Keras: UnicodeDecodeError for GloVe

Created on 1 Jul 2017 · 7Comments · Source: keras-team/keras

Hi,

when im using

embeddings_index = {}
glove_data = 'glove.6B.50d.txt'
f = open(glove_data)
for line in f:
    values = line.split()
    word = values[0]
    coefs = np.asarray(values[1:], dtype='float32')
    embeddings_index[word] = coefs
f.close()

print('Loaded %s word vectors.' % len(embeddings_index))`

I get the following error in for line in f:

UnicodeDecodeError                        Traceback (most recent call last)
<ipython-input-72-ad0473c921c9> in <module>()
      2 glove_data = 'glove.6B.50d.txt'
      3 f = open(glove_data)
----> 4 for line in f:
      5     values = line.split()
      6     word = values[0]

C:\Users\Leonard\Anaconda3\lib\encodings\cp1252.py in decode(self, input, final)
     21 class IncrementalDecoder(codecs.IncrementalDecoder):
     22     def decode(self, input, final=False):
---> 23         return codecs.charmap_decode(input,self.errors,decoding_table)[0]
     24 
     25 class StreamWriter(Codec,codecs.StreamWriter):

UnicodeDecodeError: 'charmap' codec can't decode byte 0x9d in position 2273: character maps to <undefined>

Source

leonardltk

Most helpful comment

oh it works now after i use

f = open(glove_data, encoding="utf8")

leonardltk on 1 Jul 2017

👍21

All 7 comments

oh it works now after i use

f = open(glove_data, encoding="utf8")

leonardltk on 1 Jul 2017

👍21

Hi,
I am experiencing the same problem, when using 'utf8' decoding I get this error ;
'charmap' codec can't decode byte 0x9d in position 3692: character maps to
it seems "utf8" decoding dose not resolve the pb. I am using windows 10, do you know if there is a specific encoder/decoder for windows 10.Thanks

habdulkader on 10 Feb 2018

'utf8' as suggested by leonardltk worked for me. thanks!

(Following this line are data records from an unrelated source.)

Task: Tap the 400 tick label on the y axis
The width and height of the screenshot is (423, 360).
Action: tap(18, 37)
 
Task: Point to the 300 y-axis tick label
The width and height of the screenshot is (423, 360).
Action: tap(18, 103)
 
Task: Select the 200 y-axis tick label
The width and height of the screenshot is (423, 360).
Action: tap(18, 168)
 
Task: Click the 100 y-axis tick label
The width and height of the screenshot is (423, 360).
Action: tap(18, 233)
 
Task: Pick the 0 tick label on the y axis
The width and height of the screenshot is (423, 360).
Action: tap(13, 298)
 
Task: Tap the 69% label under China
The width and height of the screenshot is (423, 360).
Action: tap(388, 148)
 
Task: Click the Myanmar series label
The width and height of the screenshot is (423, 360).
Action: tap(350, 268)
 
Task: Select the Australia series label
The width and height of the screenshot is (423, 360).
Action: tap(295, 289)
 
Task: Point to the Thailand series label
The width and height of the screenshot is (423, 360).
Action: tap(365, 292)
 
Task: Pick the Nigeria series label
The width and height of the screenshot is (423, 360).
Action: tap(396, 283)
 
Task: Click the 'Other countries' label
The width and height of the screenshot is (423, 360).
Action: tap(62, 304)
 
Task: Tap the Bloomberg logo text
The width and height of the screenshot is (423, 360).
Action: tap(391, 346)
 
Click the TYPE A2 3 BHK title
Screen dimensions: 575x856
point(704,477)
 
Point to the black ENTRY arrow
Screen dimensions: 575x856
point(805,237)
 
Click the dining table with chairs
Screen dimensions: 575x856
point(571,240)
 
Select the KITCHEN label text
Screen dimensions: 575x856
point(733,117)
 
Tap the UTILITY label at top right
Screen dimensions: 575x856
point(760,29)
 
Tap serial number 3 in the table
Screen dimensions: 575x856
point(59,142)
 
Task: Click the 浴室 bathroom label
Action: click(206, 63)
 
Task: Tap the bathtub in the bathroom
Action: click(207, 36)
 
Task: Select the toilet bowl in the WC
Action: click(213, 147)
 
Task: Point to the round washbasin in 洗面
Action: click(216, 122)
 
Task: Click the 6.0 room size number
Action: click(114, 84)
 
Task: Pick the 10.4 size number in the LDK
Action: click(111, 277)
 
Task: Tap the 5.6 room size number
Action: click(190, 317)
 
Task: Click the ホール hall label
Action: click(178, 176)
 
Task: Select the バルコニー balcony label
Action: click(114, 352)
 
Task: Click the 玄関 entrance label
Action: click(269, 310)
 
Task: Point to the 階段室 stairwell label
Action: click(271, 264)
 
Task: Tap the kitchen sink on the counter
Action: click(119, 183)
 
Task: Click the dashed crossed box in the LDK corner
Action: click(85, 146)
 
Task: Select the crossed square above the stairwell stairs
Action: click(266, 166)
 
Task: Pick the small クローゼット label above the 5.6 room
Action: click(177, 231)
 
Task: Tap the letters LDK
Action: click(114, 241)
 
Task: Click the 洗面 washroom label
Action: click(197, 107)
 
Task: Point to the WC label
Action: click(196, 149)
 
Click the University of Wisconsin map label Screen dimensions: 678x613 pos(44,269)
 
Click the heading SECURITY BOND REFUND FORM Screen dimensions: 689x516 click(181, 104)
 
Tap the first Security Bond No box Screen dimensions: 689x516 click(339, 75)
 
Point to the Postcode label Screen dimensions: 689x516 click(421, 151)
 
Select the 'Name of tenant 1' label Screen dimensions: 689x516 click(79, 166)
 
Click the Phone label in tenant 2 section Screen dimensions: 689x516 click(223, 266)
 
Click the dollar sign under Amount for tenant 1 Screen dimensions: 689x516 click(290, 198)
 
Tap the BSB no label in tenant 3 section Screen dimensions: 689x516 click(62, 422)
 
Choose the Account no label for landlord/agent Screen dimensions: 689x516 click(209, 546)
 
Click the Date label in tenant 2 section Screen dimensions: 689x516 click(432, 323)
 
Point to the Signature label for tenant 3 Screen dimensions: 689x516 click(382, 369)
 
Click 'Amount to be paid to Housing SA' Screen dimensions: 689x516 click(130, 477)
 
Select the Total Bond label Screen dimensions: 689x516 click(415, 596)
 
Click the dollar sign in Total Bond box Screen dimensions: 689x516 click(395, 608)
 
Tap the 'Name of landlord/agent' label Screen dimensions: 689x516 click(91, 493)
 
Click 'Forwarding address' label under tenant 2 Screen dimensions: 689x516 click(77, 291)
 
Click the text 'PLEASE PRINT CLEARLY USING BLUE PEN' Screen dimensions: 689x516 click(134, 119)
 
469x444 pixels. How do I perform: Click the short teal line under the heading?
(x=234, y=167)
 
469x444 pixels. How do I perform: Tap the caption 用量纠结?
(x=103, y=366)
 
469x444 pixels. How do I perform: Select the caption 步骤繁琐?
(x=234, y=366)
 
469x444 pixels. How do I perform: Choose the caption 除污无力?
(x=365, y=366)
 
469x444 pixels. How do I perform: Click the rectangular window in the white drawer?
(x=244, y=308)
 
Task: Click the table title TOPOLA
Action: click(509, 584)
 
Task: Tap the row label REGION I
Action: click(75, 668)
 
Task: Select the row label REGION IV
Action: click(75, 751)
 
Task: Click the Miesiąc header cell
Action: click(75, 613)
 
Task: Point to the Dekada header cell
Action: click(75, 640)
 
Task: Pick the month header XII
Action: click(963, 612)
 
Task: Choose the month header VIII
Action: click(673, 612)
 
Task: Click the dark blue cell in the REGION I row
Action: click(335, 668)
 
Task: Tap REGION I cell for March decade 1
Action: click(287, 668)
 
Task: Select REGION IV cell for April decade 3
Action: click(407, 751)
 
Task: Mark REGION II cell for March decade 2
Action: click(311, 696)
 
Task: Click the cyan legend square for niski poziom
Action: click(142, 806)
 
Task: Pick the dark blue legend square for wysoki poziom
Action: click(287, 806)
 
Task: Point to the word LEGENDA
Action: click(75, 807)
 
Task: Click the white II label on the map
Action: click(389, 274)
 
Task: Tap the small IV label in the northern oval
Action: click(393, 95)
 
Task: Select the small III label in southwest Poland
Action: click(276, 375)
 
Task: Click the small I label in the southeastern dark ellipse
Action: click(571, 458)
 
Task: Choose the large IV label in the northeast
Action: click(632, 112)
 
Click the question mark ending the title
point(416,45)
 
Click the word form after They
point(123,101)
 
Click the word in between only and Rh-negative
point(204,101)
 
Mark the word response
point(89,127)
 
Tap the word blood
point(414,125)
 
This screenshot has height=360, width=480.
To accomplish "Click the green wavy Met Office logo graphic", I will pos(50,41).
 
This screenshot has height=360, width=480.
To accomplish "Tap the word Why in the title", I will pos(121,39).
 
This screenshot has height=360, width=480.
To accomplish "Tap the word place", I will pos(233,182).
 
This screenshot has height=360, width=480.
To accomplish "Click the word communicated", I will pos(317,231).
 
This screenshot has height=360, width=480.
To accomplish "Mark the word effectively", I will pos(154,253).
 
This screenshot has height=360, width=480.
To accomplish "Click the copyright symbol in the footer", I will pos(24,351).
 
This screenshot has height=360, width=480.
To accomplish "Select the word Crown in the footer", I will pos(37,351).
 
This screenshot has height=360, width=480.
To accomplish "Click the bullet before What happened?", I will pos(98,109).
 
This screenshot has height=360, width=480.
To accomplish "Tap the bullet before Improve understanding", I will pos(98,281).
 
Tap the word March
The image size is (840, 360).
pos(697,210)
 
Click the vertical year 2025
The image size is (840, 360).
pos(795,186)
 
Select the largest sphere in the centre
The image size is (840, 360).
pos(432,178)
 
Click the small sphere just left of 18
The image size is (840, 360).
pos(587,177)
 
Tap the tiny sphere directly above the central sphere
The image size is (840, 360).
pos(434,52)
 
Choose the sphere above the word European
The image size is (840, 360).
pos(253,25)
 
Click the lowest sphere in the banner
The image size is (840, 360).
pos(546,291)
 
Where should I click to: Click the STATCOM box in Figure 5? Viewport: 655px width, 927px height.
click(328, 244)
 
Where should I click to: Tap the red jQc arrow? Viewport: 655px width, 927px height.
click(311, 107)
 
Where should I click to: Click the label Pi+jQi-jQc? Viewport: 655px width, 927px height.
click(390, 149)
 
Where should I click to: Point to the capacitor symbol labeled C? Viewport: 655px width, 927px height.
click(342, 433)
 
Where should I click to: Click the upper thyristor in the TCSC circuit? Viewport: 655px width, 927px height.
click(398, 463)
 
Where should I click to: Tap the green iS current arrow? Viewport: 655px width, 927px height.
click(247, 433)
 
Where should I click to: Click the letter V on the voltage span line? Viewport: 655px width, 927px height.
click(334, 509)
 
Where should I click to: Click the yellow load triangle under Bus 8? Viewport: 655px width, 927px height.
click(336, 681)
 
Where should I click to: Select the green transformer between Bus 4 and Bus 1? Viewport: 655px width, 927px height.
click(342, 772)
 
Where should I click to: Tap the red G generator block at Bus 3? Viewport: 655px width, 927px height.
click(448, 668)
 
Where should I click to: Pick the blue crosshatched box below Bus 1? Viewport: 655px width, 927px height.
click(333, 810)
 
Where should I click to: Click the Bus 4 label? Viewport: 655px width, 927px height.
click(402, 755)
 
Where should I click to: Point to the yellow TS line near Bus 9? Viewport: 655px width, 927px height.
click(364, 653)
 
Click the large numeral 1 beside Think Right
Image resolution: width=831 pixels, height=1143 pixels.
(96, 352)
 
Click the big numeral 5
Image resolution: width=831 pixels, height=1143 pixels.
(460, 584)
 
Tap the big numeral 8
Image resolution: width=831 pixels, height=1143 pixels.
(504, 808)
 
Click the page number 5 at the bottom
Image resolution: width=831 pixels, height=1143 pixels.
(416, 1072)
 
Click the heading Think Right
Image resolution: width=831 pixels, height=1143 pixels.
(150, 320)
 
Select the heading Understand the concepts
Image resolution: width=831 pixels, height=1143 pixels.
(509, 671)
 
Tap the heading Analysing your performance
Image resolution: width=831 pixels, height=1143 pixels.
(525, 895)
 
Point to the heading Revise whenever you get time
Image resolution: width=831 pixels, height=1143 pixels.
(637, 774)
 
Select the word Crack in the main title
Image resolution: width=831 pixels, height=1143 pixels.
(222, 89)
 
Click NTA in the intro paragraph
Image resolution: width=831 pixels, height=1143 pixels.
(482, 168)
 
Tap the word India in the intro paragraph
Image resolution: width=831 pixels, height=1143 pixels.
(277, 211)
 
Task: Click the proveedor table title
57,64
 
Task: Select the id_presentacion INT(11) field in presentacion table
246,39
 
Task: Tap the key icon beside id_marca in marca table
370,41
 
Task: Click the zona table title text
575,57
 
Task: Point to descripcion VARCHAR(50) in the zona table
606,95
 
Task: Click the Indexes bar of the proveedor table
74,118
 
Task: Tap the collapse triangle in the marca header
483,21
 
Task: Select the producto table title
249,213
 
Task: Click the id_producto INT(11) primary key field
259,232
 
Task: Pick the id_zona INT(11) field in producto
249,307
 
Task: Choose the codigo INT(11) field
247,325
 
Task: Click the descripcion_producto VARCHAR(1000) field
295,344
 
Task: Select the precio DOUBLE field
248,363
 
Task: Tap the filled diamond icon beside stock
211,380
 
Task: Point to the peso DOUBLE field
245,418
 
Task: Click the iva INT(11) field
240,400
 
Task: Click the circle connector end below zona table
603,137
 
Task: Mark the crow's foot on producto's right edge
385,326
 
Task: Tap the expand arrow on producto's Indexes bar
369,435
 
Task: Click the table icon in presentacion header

thakurrishabh on 15 Sep 2018

👍1

Hi,
I am experiencing the same problem, when using 'utf8' decoding I get this error ;
'charmap' codec can't decode byte 0x9d in position 3692: character maps to
it seems "utf8" decoding dose not resolve the pb. I am using windows 10, do you know if there is a specific encoder/decoder for windows 10.Thanks

Hi,
have you resolved the issue? I'm facing same problem.

ppanja on 23 Mar 2019

👍2

try it

import os, re
word_embeddings = {}
with open(os.path.join('../input/glove6b50dtxt/glove.6B.50d.txt')) as f:

for line in f:

    values = line.split()

    word = values[0]

    coefs = np.asarray(values[1:],  dtype='float32')

    word_embeddings[word] = coefs

f.close()